Skeptics often joke about the “religion” of man-made global warming. It turns out one Canadian scientist is actually using scripture to convince evangelical Christians global warming threatens God’s green Earth.
“Our response to climate change was never intended to come from a place of fear,” Katharine Hayhoe, a Texas Tech University climate scientist and Canadian immigrant, said during a presentation to evangelical Christians in Texas, according to a spotlight by the Canadian magazine Maclean’s.
“God has given us three amazing gifts,” Hayhoe said during her talk. “He’s given us a spirit of power to get things done, a spirit of love and—as a scientist, this is my favourite—a sound mind. Who knew? God gave us a sound mind to make good decisions, using the information he’s given us.”
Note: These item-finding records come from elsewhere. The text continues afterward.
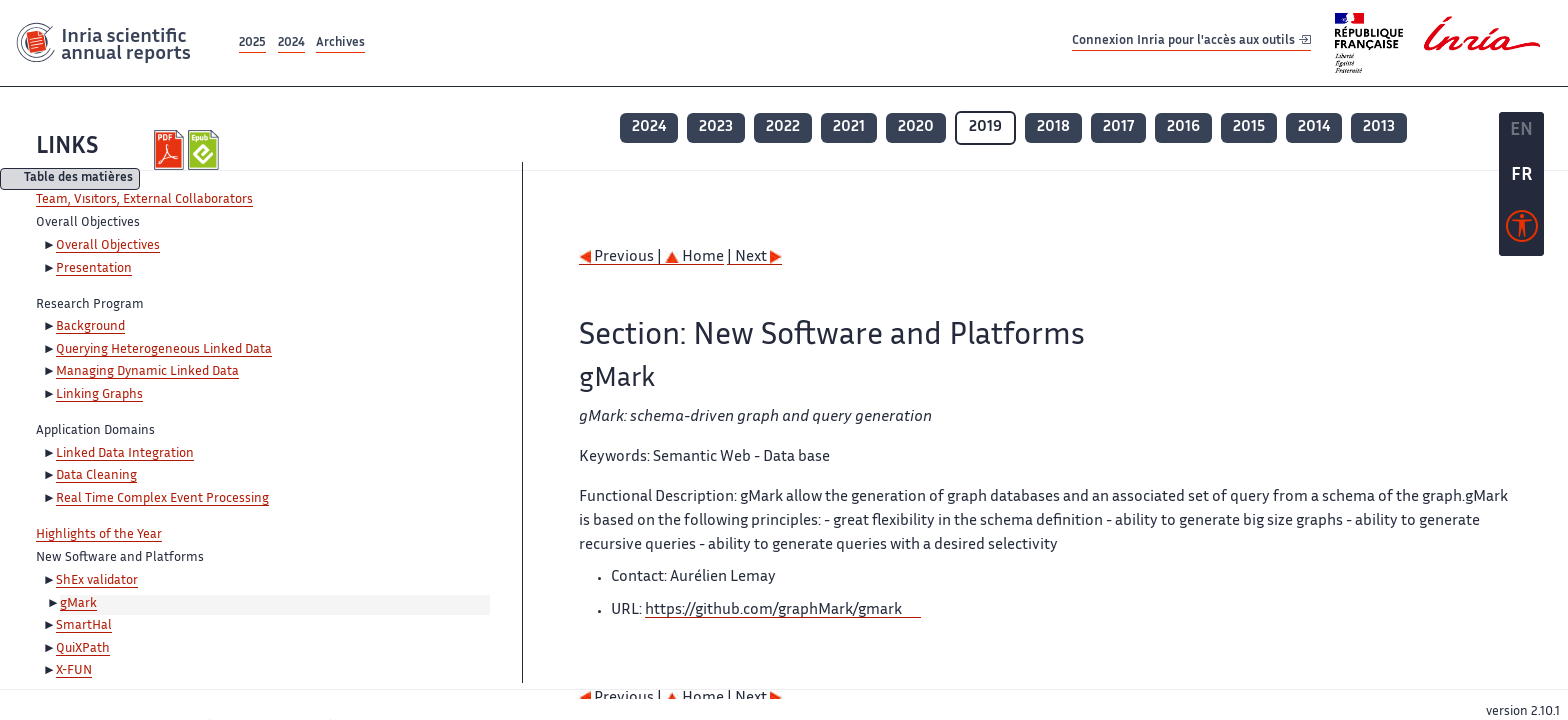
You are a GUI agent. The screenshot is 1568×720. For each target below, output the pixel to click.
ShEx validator (97, 581)
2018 (1053, 127)
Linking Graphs (99, 395)
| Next (754, 257)
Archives (340, 43)
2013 (1379, 127)
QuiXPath (83, 649)
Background (90, 327)
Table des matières (78, 179)
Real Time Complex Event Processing (162, 499)
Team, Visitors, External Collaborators (144, 200)
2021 (849, 127)
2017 (1118, 127)
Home (694, 257)
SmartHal (84, 626)
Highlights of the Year (99, 535)
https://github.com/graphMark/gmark (773, 610)
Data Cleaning (96, 476)
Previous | (622, 257)
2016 (1183, 127)
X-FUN (74, 671)
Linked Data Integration (125, 454)
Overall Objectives (108, 246)
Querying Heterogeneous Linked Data (164, 350)
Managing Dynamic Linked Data (147, 372)
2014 (1314, 127)
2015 (1249, 127)
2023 (716, 127)
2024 (291, 43)
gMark (78, 604)
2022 (783, 127)
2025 (252, 43)
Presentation (94, 269)
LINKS (67, 147)
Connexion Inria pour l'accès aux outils (1191, 42)
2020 (916, 127)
Hayhoe has been touring Texas, giving lectures to conservative Christians about global warming. She’s focused on making a religious argument for why Christians should be worried about global warming. Maclean’s called Hayhoe “an apostle of her discipline, faced with a daunting challenge.”
Hayhoe even tailors her talks to a “peculiarly American perspective” by showing 6,000 years of historical temperature data — because that’s how old some Christians think the Earth is.
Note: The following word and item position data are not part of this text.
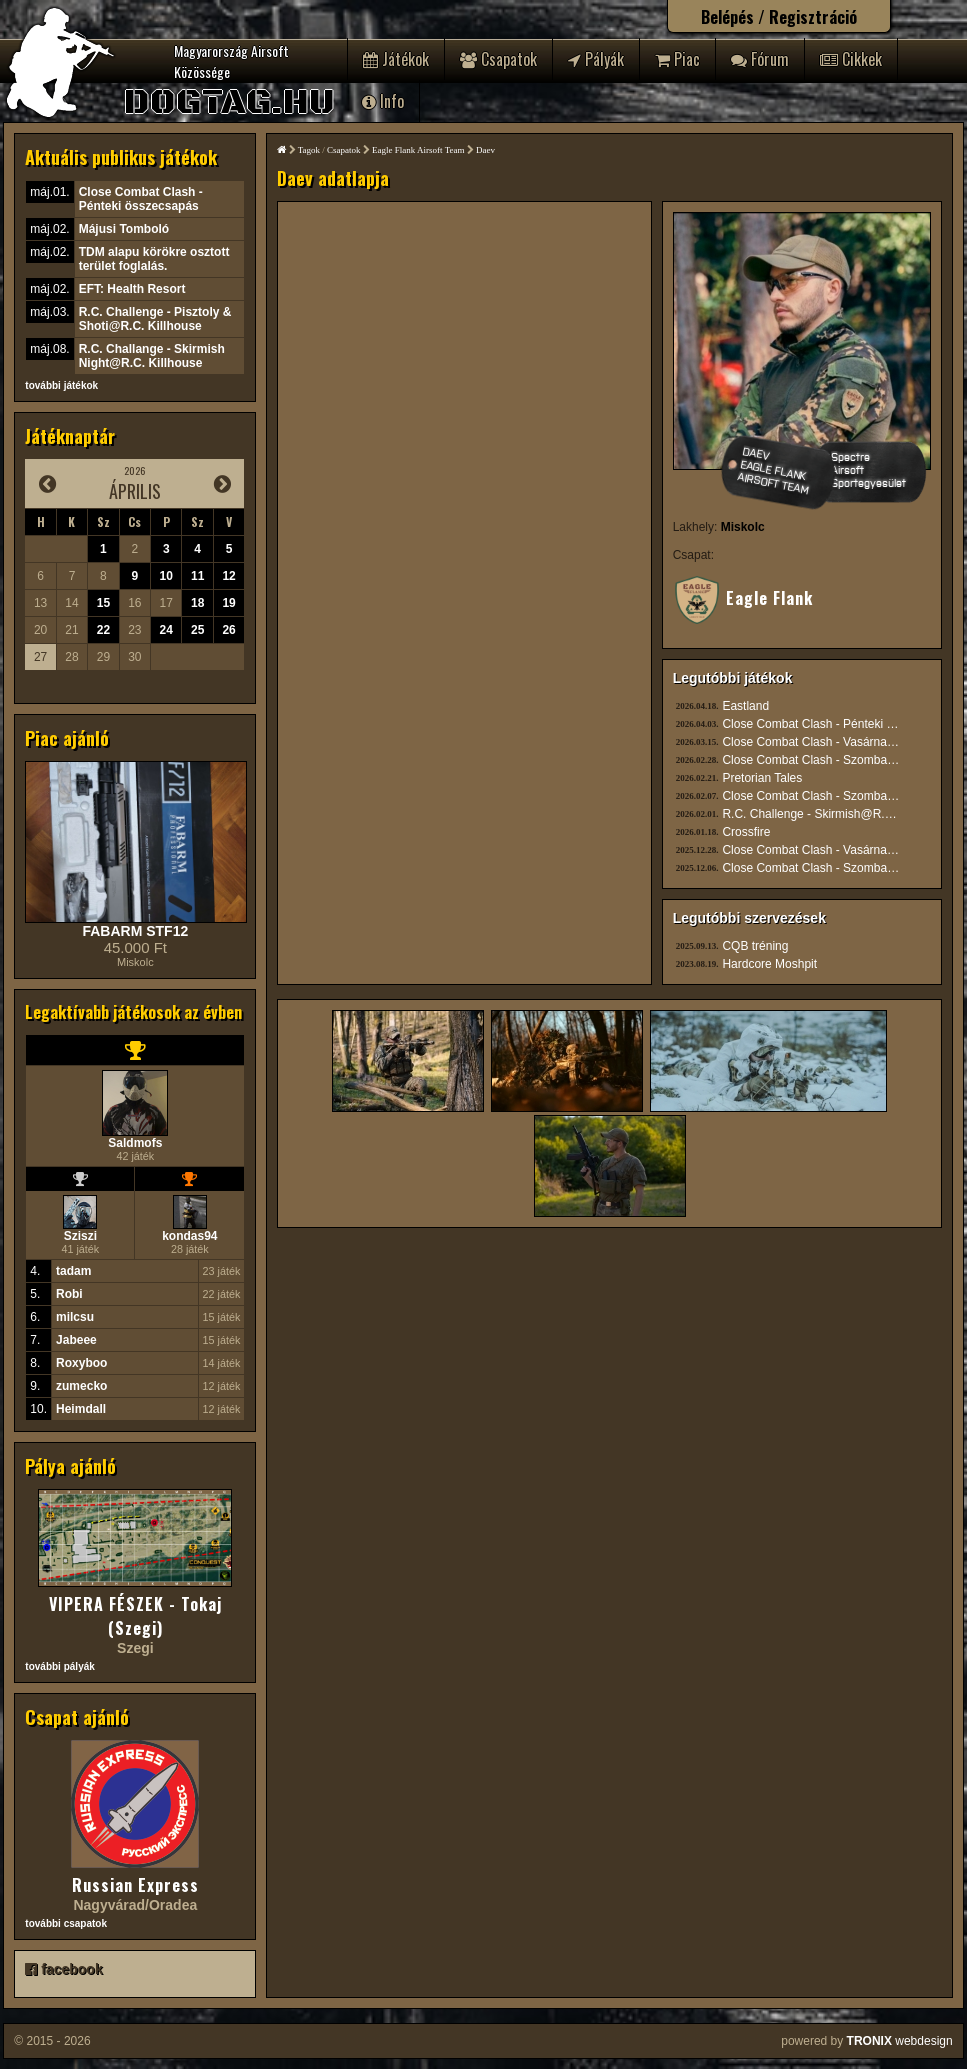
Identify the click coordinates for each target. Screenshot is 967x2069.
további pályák (59, 1666)
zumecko (81, 1386)
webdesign (900, 2041)
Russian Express (135, 1885)
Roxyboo (81, 1363)
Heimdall (81, 1409)
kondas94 (189, 1236)
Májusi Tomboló (124, 229)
“I view myself as picking my way through a minefield, with one specific mine that I want to defuse,” Hayhoe told Maclean’s. “To get to it, I’m willing to pass by every other issue on which science and faith disagree.”
Maclean’s describes how one of Hayhoe’s slides with a temperature graph dissolves into a white screen with the words from Paul’s second apostle to Timothy, “For God has not given us a spirit of fear, but of power and of love and of a sound mind.”
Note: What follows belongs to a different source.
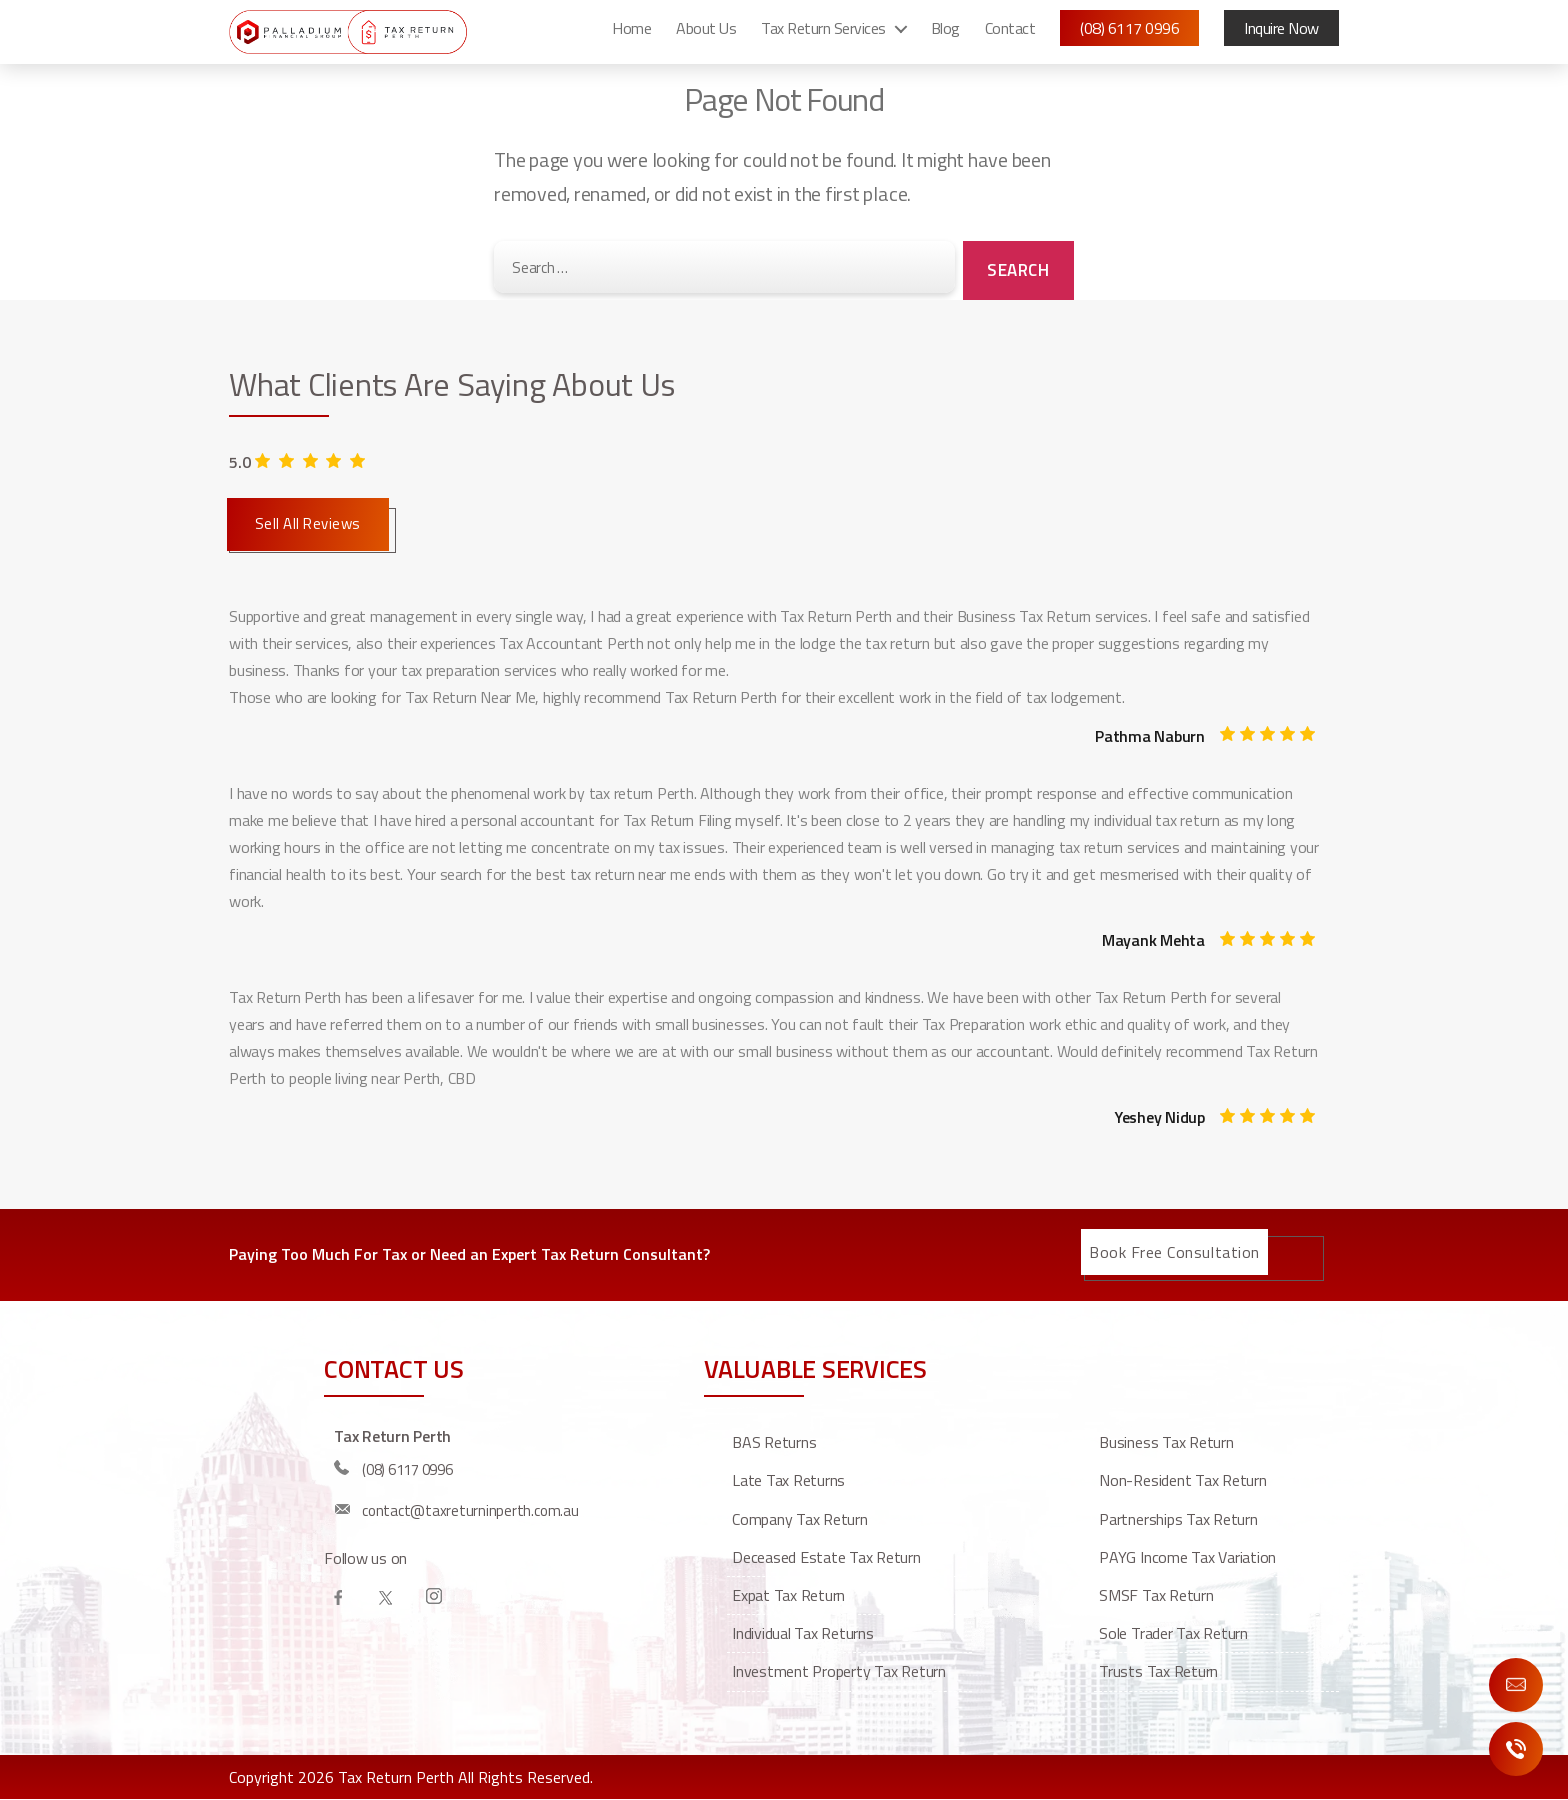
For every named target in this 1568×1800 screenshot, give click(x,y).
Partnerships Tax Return (1178, 1519)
Maclean’s reports that “white evangelical Protestants are least likely to believe in human-caused planetary warming” and are big funders of Republican candidates. Hayhoe hopes to stir up global warming fears among Christians so GOP candidates will be forced to respond.
“How loving is it to ignore when developed countries do things that actively harm developing nations?” Hayhoe says during her speech. “When people who have resources do things that harm people who do not, right here in our country?”
“That’s why our Christian values are integral to how we treat this issue,” Hayhoe told evangelicals. “Far from holding us back, or making us doubt, or saying there’s nothing we can do, our values demand we be on the forefront of this issue. That’s what we as Christians are called to do.”
Hayhoe isn’t the first activist to try and appeal to religious groups. For years, religious leaders in the U.S. and U.K. have been promoting “climate action” among churchgoers. Some American Christians went on a “carbon fast” for Lent in 2013 to lower their carbon footprint.
More recently, Pope Francis has backed a United Nations global warming treaty. The pope released an encyclical in June acknowledging a “very consistent scientific consensus that we are in the presence of an alarming warming of the climatic system.”
There are regions now at high risk and, aside from all doomsday predictions, the present world system is certainly unsustainable from a number of points of view, for we have stopped thinking about the goals of human activity,” Francis wrote in his encyclical.
Hayhoe is trying to build on the pope’s call to action on global warming. The Canadian scientist will even be heading to the U.N.’s upcoming climate summit in Paris on behalf of an environmental group, the Union of Concerned Scientists.